Hugo, encore
Et puis Hugo, encore Hugo, toujours Hugo. Un volume, en tout cas, à se procurer d'urgence : Choses vues, dans la collection Quarto33. Peu de livres sont aussi passionnants à lire aujourd'hui, notamment les années d'exil (vingt ans). « Je suis le Mithridate de la critique. Vous comprenez que j'ai fini par m'endurcir, moi qui, depuis trente-huit ans, suis accoutumé à être tué tous les quinze jours par La Revue des Deux Mondes. »
Qu'est-ce qui intéresse Hugo ? La poésie, l'amour, la liberté. « L'amour est une projection de lumière dans l'infini. » « Aimer, c'est participer au plus profond et au plus subtil de la création. » Diagnostic sur la régression et la pruderie de son temps. « Je déteste les prudes, leur croupe se recourbe en replis sinueux. » Ou encore : « Elle avait une de ces bouches à lèvres serrées construites pour dire du mal comme la pince pour en faire. » Parfois, des notations énigmatiques qui sont déjà tout un livre, par exemple à Bruxelles, le 5 septembre 1867 : « Visite mystérieuse d'une princesse italienne (romaine) – en fuite – joli petit garçon de deux ans –, robe de velours bleu, bras nus – aventure – roman. » En tout cas, une certitude : « On entre plus profondément dans l'âme des peuples et dans l'histoire intérieure des sociétés humaines par la vie littéraire que par la vie politique. » Charmante mégalomanie de Hugo : « J'ai eu trop raison. C'est avoir tort. »
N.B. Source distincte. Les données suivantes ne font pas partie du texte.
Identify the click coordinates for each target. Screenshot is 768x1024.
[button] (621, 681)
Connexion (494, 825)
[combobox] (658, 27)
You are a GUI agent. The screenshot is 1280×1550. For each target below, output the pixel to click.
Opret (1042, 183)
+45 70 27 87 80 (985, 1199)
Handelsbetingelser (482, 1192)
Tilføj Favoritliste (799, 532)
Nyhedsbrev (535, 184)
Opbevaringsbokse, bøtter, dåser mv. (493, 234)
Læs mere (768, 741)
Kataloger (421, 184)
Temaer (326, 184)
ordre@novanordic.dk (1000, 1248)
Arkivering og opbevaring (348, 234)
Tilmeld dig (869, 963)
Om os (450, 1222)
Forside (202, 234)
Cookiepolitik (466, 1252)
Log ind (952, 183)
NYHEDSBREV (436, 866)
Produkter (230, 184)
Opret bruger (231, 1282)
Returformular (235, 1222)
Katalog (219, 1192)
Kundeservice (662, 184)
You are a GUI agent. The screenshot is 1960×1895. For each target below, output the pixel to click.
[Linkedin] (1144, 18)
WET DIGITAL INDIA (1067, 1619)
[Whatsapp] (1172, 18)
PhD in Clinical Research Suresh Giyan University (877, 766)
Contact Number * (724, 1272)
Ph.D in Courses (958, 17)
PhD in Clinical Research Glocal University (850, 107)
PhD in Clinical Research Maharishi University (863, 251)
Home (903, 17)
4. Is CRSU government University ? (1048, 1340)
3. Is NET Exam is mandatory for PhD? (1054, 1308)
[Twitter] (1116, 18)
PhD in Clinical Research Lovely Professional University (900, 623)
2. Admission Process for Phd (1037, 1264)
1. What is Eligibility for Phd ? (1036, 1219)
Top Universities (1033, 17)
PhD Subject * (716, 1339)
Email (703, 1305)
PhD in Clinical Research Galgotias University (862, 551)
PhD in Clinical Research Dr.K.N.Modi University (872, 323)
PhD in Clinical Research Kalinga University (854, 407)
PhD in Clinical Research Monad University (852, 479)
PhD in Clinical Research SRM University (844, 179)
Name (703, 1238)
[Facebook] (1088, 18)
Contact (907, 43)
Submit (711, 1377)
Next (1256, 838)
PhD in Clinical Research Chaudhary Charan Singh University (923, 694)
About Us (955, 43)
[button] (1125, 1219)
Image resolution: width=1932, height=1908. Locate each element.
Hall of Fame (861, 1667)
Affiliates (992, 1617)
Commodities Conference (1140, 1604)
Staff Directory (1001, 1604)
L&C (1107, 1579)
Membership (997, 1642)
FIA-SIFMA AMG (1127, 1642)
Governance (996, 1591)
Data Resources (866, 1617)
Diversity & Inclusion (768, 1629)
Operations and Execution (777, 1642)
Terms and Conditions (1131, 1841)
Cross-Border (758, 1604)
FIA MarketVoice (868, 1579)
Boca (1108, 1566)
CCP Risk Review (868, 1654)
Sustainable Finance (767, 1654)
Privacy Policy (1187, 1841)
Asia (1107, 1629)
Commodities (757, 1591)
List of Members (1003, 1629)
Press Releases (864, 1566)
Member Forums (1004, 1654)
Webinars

Il n'arrête pas de composer, d'entendre des bruits dans sa chambre, des coups frappés contre son lit, les murs sont pleins de fantômes, les rochers et les nuages de spectres en formation. Il est seul, il joue au satyre de temps en temps, il ne faiblit pas, il sait qu'un jour on criera sur son passage « Vive Victor Hugo ! Vive la République ! ».
Il est patient, inspiré, inflexible, et sacrément courageux. Durant le siège de Paris, en 1870, il a froid et faim. « Hier, nous avons mangé du cerf, avant-hier de l'ours ; les deux jours précédents, de l'antilope. Ce sont des cadeaux du Jardin des Plantes. » Bientôt viendra un éléphant, et puis du chien, du rat, du cheval. Il digère difficilement ces mélanges. « De ces bons animaux la viande me fait mal. J'aime tant les chevaux que je hais le cheval. » On comprend que, replié à Bordeaux en février 1871, il s'offre un dîner choisi : « Huîtres, lamproie, chapon truffé. »
Et puis, il y a les femmes, pour lesquelles il use d'un code spécial dans ses notes. Il dissimule les prénoms, crypte les situations, joue sur tous les tableaux, passe du trivial à l'infini avec un naturel confondant. Le 9 décembre 1870 : « Cette nuit, je me suis réveillé et j'ai fait des vers. En même temps, j'entendais le canon… » Des portraits dévastateurs, des flèches : « Sainte-Beuve n'était pas poète et n'a jamais pu me le pardonner. »
Un autoportrait : « Qui de bonne heure est vieux restera longtemps jeune. »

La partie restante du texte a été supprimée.